::: Oefentekst :::

“Divided we will fail, united we can build.” Deze woorden van kindervredesprijswinnaar Baruani Ndume – wellicht losjes gebaseerd op de ‘United we can stand, divided we will fall’ van John Dickinson – klonken deze week in mijn hoofd toen ik door LinkedIn scrollde. De afgelopen dagen had dit sociale netwerkplatform er ineens (tijdelijk) honderden Peters bij. Het waren vrouwen die deelnamen aan de campagne ‘Mijn naam is Peter’ van BrandedU en WOMEN Inc., om aandacht te vragen voor het feit dat er meer mannen met de naam Peter CEO zijn in Nederland dan vrouwen.
Naast alle Peters, zag ik ook een hoop vrouwen die bewust hun eigen naam hielden en mannen opriepen hun naam te veranderen in Petra (of Petruschka, zoals prins Constantijn deed) en zag ik Petres voorbij komen. Campagneversplintering, noem ik dat.
Inhakers
Het is logisch en niet tegen te houden dat anderen inhaken op jouw campagne; de aandacht is er immers al. Sterker nog: als dat inhaken op een manier gedaan wordt dat het meer aandacht genereert voor jouw boodschap, werkt het vaak alleen maar versterkend. Maar de toon die ik soms zie bij bepaalde ‘inhakers’, vind ik kwalijk. Zo had de campagne volgens criticasters bijvoorbeeld gericht moeten zijn op mannen; laat die maar in actie komen. De initiatiefnemers zouden aandacht moeten besteden aan het probleem van racisme op de werkvloer/aan de bestuurstafel, in plaats van aan vrouwen.

:::

*Opdrachten*:
1 - Welke twee partijen voerden volgens de oefentekst de campagne ‘Mijn naam is Peter’?
2 - Neem de passage uit de oefentekst van "Naast alle Peters, zag" tot en met "noem ik dat." opnieuw op, maar zet "Petronella" in plaats van "Petra".

::: Te beoordelen gegevens :::

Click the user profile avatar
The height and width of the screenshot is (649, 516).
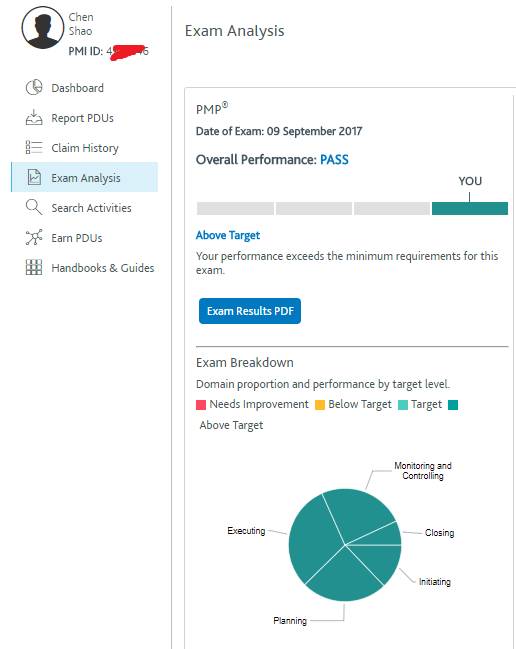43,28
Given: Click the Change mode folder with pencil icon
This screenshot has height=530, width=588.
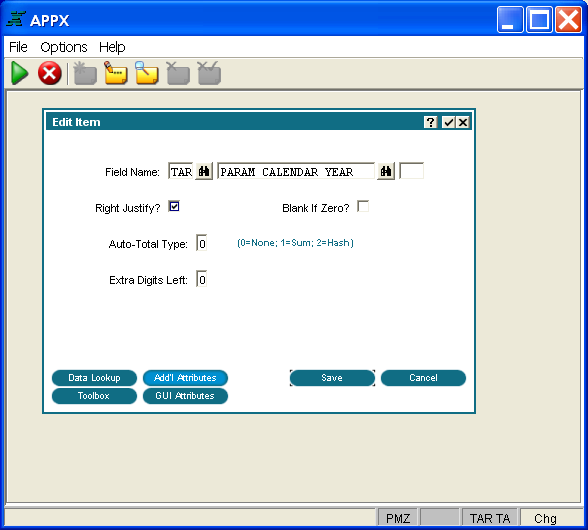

:::
::: Te beoordelen gegevens :::

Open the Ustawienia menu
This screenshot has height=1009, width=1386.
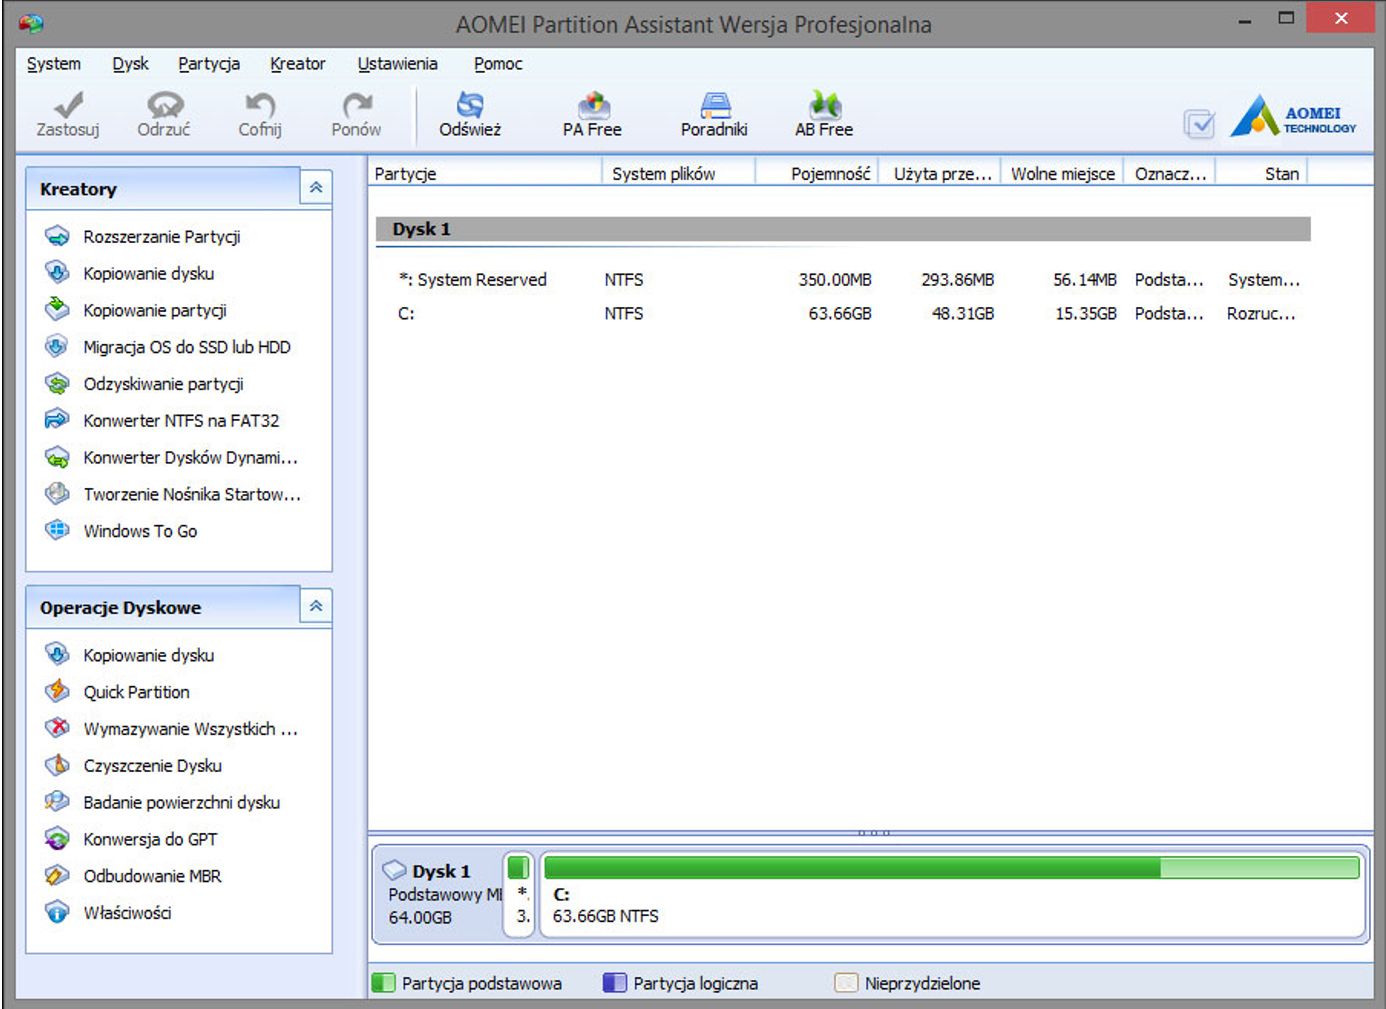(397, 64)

:::

*Uitwerkingen per opdracht*:
1 - BrandedU en WOMEN Inc.

2 -
Naast alle Peters, zag ik ook een hoop vrouwen die bewust hun eigen naam hielden en mannen opriepen hun naam te veranderen in Petronella (of Petruschka, zoals prins Constantijn deed) en zag ik Petres voorbij komen. Campagneversplintering, noem ik dat.